_YOUR TASK:_
All records, minus the pictures: write them out exactly.

_TASK INPUTS:_
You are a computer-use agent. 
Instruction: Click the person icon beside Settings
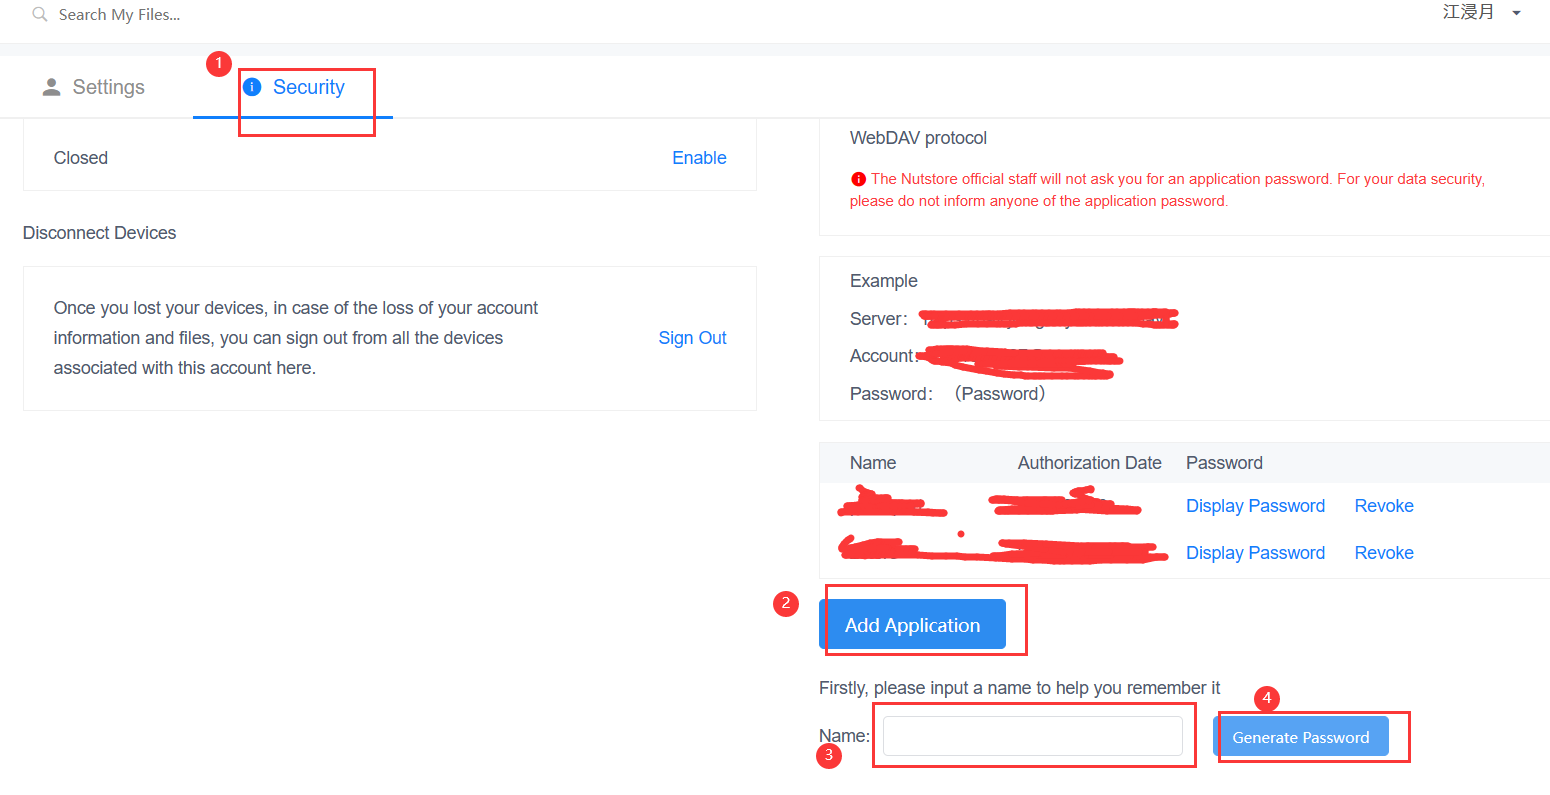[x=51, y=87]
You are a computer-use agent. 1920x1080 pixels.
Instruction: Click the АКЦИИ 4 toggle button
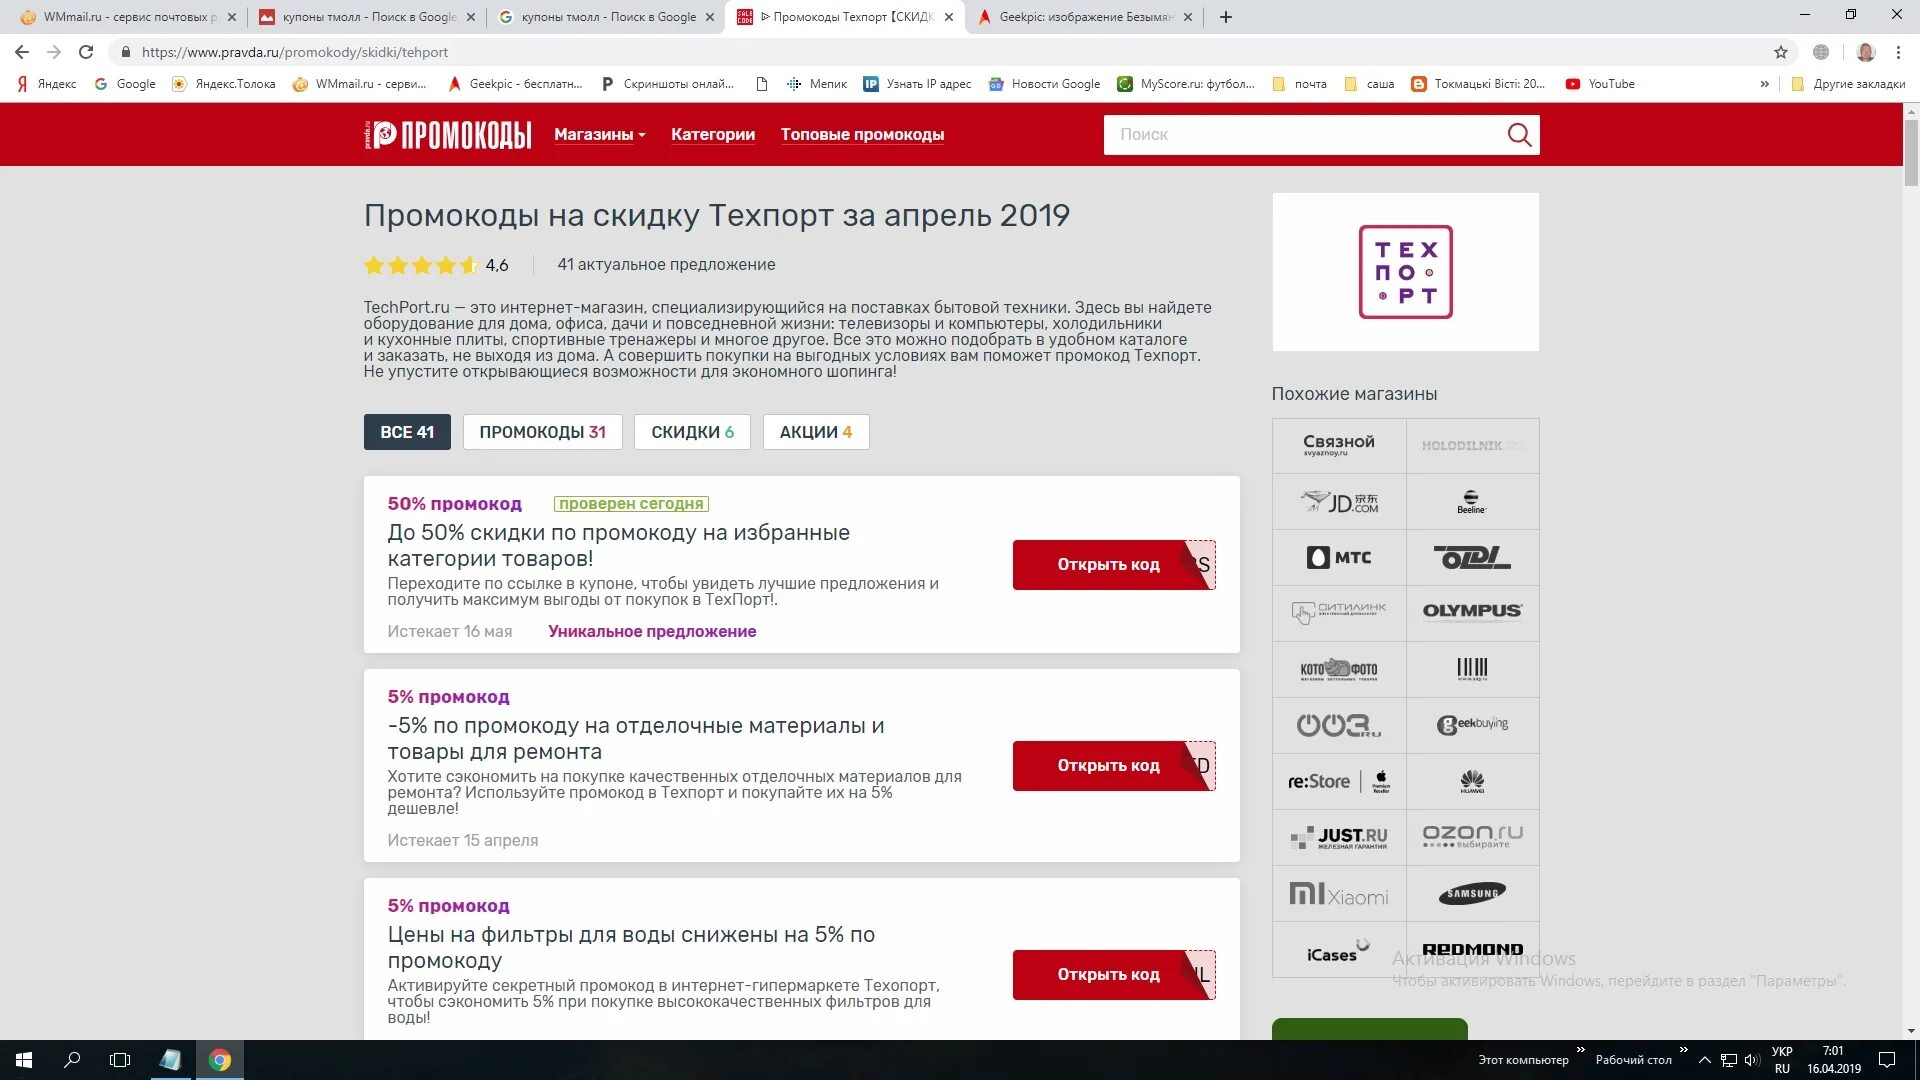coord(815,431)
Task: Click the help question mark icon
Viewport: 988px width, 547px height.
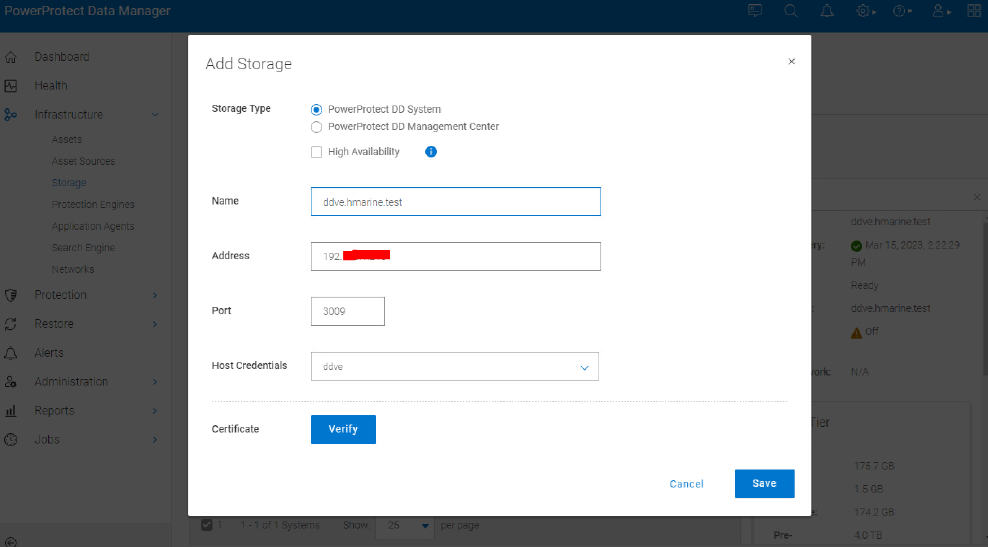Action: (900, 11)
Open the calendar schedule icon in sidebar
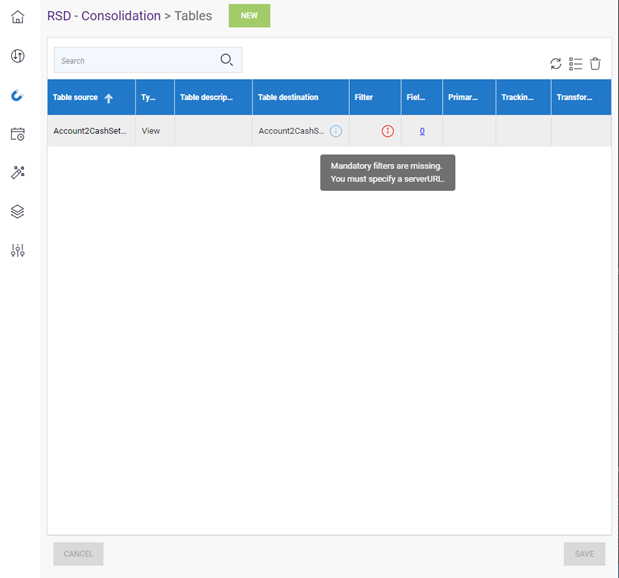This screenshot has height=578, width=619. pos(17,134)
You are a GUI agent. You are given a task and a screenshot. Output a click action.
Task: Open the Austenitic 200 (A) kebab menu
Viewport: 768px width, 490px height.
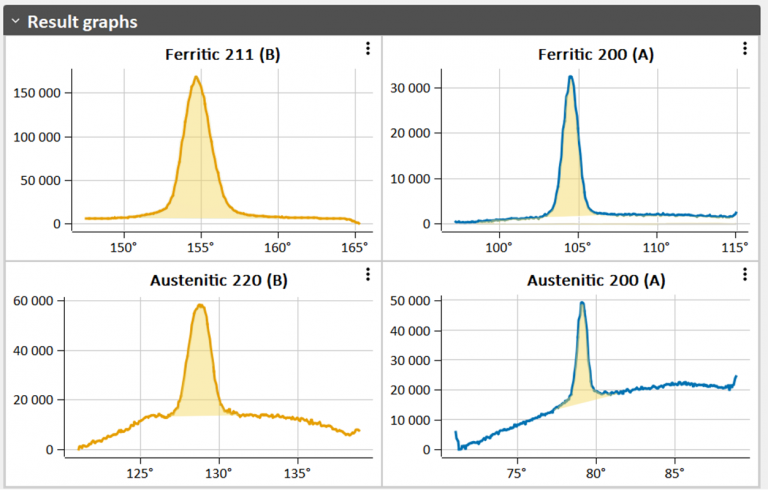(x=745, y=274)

_EXERCISE RESPONSE:_
You are a computer-use agent. 
Instruction: Click the person icon beside Settings
[x=51, y=87]
You are a computer-use agent. 1920x1080 pixels.
Instruction: Click the АКЦИИ 4 toggle button
coord(815,431)
Task: Click the help question mark icon
Viewport: 988px width, 547px height.
Action: (900, 11)
Open the calendar schedule icon in sidebar
This screenshot has height=578, width=619. pos(17,134)
You are a GUI agent. You are given a task and a screenshot. Output a click action.
Task: Open the Austenitic 200 (A) kebab menu
Viewport: 768px width, 490px height.
(x=745, y=274)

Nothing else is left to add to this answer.